Espero que este texto instigue o leitor a buscar mais informações sobre essa temática, pois trata-se de um assunto muito complexo e profundo. Ele requer, de nós educadores, um tempo maior de dedicação, já que lidamos com aprendizagem. Entendermos o mecanismo da memória só nos ajudará em sala de aula.

Minicurrículo da autora  

Profa. Dra. Viviane Louro é pianista, educadora musical e neurocientista. Atua como docente do Departamento de Música da Universidade Federal de Pernambuco (UFPE), onde, além de lecionar, coordena os seguintes projetos: Programa para Saúde Mental dos Estudantes de Música (Probem) do Centro de Artes e Comunicação (CAC); Liga Acadêmica de Neurociências Aplicada (Liana); Especialização em Neurociências, Música e Inclusão; e Comissão de Humanização e Saúde Mental da UFPE. É autora de 8 livros na área de Educação Musical Inclusiva e palestrante sobre as áreas de Neurociências da Música, Psicomotricidade e Música e Educação Musical Inclusiva. Atualmente, está se especializando em Criminal Profile e Psicologia Investigativa.  

Referências 

BORGES, J. A. D. Funções cognitivas e Transtorno de Estresse Pós-Traumático (TEPT) em meninas vítimas de abuso sexual. Aletheia. Vol. 29, pg. 88-102, jan./jun., 2009.  
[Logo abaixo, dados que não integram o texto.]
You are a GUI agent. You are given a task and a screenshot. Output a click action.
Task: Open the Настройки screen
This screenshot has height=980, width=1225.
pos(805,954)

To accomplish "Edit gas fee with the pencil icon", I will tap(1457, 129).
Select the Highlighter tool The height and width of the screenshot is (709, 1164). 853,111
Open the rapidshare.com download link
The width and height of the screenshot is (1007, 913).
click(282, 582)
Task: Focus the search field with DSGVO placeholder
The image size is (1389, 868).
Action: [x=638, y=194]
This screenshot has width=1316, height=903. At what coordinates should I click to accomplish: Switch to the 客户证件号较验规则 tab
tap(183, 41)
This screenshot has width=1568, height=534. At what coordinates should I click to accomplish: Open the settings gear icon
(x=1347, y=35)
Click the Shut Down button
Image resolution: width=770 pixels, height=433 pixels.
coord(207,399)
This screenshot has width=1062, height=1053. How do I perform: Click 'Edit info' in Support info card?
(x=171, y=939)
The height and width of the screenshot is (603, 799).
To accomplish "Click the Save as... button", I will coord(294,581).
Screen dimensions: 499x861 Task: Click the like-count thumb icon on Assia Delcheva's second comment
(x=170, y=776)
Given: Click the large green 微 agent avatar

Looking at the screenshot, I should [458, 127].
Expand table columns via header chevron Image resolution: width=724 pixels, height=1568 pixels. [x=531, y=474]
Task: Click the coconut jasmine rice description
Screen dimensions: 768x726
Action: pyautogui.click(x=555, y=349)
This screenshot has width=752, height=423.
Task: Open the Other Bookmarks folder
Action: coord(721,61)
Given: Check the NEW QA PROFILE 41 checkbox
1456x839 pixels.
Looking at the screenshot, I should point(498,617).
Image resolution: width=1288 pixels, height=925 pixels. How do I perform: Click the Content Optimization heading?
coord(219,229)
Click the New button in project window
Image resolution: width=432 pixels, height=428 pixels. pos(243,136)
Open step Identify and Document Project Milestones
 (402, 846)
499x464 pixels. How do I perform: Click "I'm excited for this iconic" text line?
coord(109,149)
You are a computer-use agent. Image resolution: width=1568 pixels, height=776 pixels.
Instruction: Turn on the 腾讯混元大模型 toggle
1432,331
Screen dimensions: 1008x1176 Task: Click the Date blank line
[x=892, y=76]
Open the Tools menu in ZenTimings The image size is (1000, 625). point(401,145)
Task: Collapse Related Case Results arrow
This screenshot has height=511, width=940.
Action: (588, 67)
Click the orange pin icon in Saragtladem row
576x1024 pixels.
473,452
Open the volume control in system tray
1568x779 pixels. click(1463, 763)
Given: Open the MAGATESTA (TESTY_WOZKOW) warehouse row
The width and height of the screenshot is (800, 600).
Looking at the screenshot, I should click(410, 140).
FINK, G. R. et al. Cerebral representation of one’s own past: neural networks involved in autobiographical memory. Journal of Neuroscience. vol. 16, pp. 4275-4282. EUA, Washington DC, 1996.  

FIORI, N. As neurociências cognitivas. Tradução: Sonia Fuhrmann. Rio de Janeiro: Vozes, 2008.  

FRANCK, J.; J. LANDEIRA-FERNANDEZ. Rememoração, subjetividade e as bases neurais da memória autobiográfica. Psic. Clin. Vol.18, n.1, P.35 – 47. Rio de Janeiro, 2006.  

IZQUIERDO, I. Memória. Porto Alegre: Artmed, 2002. 

IZQUIERDO, I. A Arte de Esquecer. Cérebro, Memória e Esquecimento. Rio de Janeiro: Vieira & Lent, 2004.  

LENT, R. Cem bilhões de neurônios?: conceitos fundamentais de neurociências. 2ª Ed. São Paulo: Editora Atheneu, 2010.  

MCGAUGH, J. Memory – a century of consolidation. Science, Vol. 287, pg. 248-251. EUA, Washington DC, 2000.  

PASSARELA, C. M. et al. Revisão sistemática para estudar a eficácia de terapia cognitivo-comportamental para crianças e adolescentes abusadas sexualmente com transtorno do estresse pós-traumático. Revista Psiquiatria Clínica. Vol. 37(2), pg. 60-65, 2010.  

SACKS, O. Quando as lembranças nos pregam peças. Tradução: Clara Allain. Folha de São Paulo – ilustríssima. Disponível em: < https://m.folha.uol.com.br/ilustrissima/2013/05/1284622-quando-as-lembrancas-nos-pregam-pecas.shtml> em 25/05/2013. Acesso em 24/12/2024. 

SANTOS, T. L. B. et al. O impacto da qualidade do sono na memória em escolares. Revista Neurociências, v. 30, p. 1-17, 2022.